2. The Bit: The Atomic Unit

Shannon coined the term Bit (Binary Digit). A bit is the smallest possible unit of information. It represents a choice between two equally likely outcomes (0 or 1, Yes or No, True or False).

3. Entropy: Measuring Randomness

Entropy is a measure of how much "uncertainty" or "surprise" is in a message.

  • Low Entropy: Predictable data. (Example: AAAAA). There is very little information here because we know what's coming next.
  • High Entropy: Unpredictable data. (Example: Xj9!pL). Every character is a surprise.

4. Source Coding (Compression)

Because most human communication is redundant (e.g., in English, the letter "q" is almost always followed by "u"), we can compress it.

Compression is the process of representing high-entropy data with the fewest number of bits possible. - Lossless Compression (ZIP): Every bit is preserved. Essential for text and code. - Lossy Compression (JPEG, MP3): Throws away bits that humans won't notice (like very high-pitched sounds or subtle color shifts).

Practice Problems

Practice Problem 1: Calculating Bits

I am thinking of a number between 1 and 8. How many bits of information do you need to find the number?

Solution

3 bits.

Each bit halves the search space: 1. Bit 1: Is it 1-4 or 5-8? (Remaining: 4) 2. Bit 2: Is it 1-2 or 3-4? (Remaining: 2) 3. Bit 3: Is it 1 or 2? (Remaining: 1)

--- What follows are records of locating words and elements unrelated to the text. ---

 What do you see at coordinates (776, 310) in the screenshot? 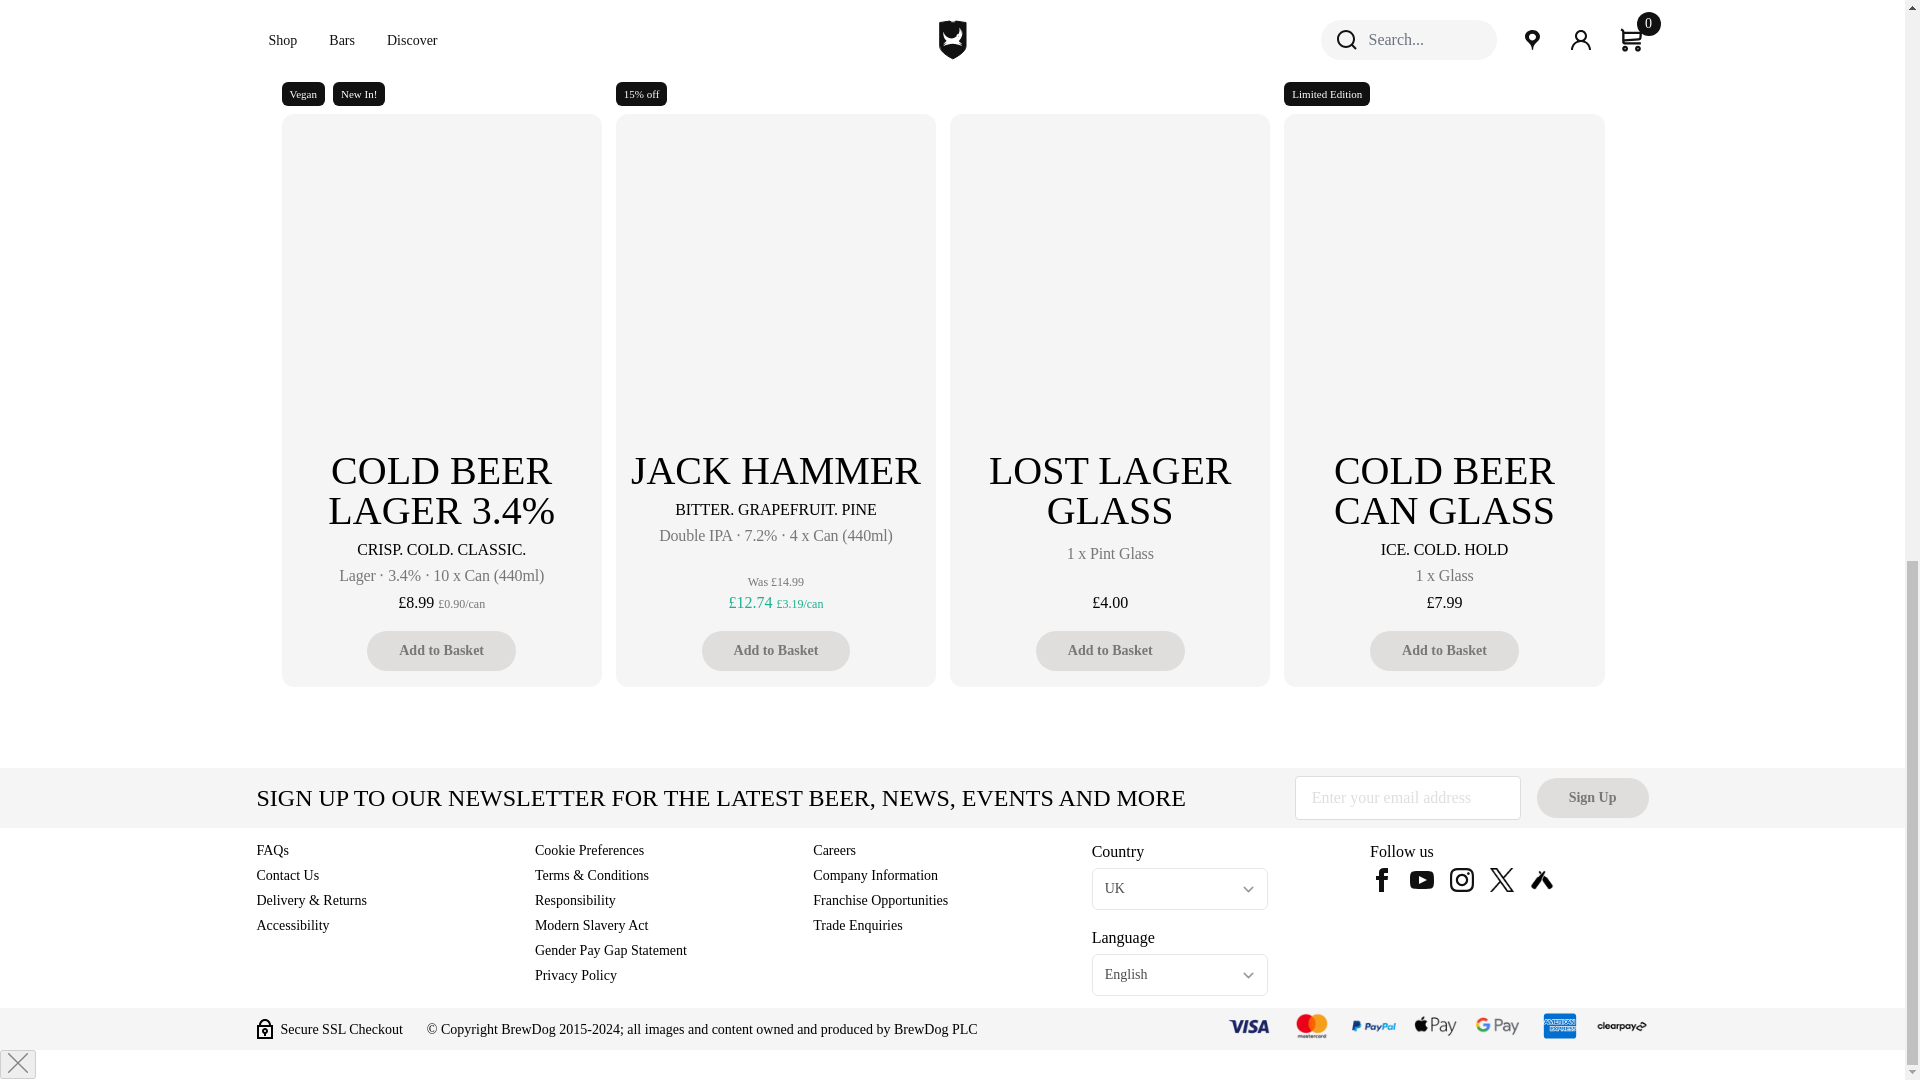
I see `JACK HAMMER` at bounding box center [776, 310].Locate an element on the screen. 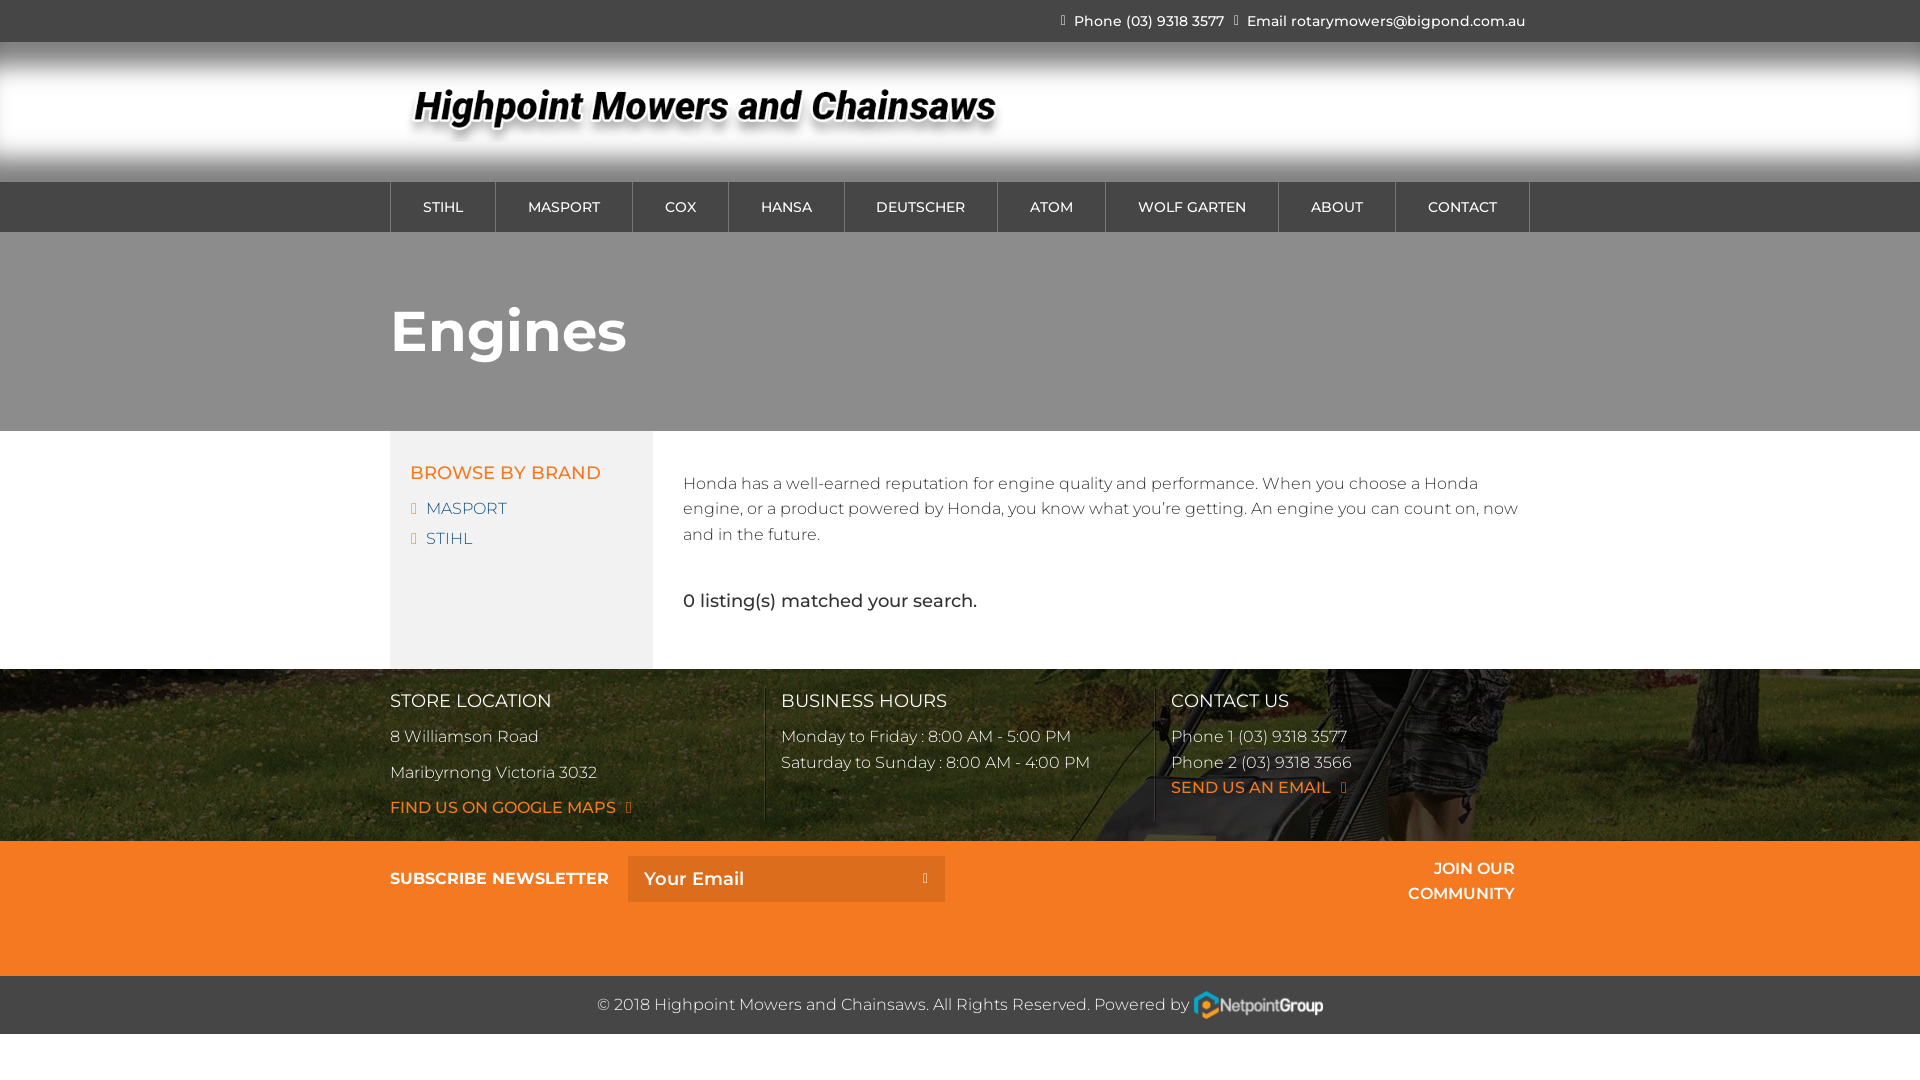  STIHL is located at coordinates (449, 538).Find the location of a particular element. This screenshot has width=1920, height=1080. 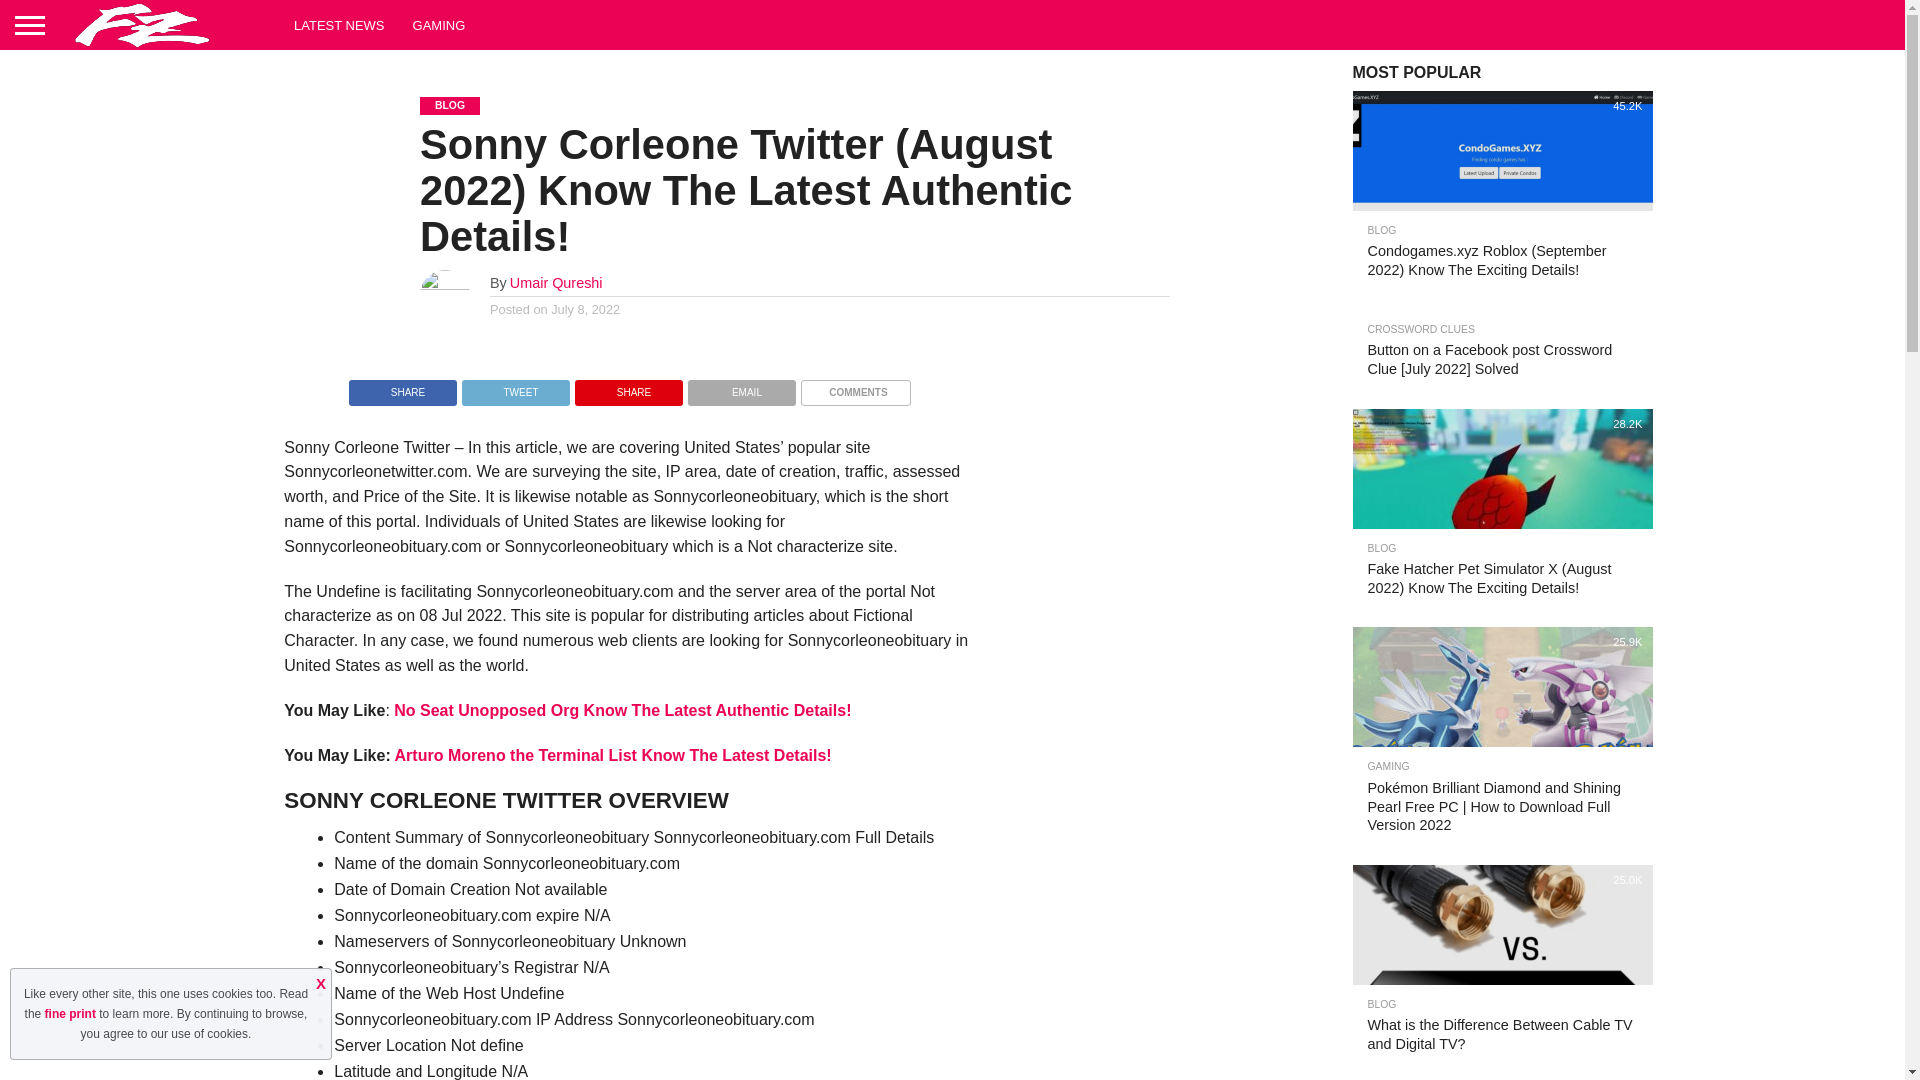

GAMING is located at coordinates (440, 24).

Mathematically, \(\log_2(8) = 3\).

Practice Problem 2: Entropy

Which message has higher entropy? A. 1010101010 B. 1100100101

Solution

Message B.

Message A follows a strict, predictable pattern. Message B is more random/unpredictable, meaning it has higher entropy and carries more "information" per bit.

Key Takeaways

Concept Meaning
Information The reduction of uncertainty.
Bit The unit of information (0 or 1).
Entropy The amount of surprise/randomness in data.
Compression Removing redundancy to save space.

Information theory tells us that there is a physical limit to how much we can compress data and how fast we can send it over a wire. By understanding these limits, Shannon paved the way for the digital revolution, turning the messy world of signals into the precise world of bits.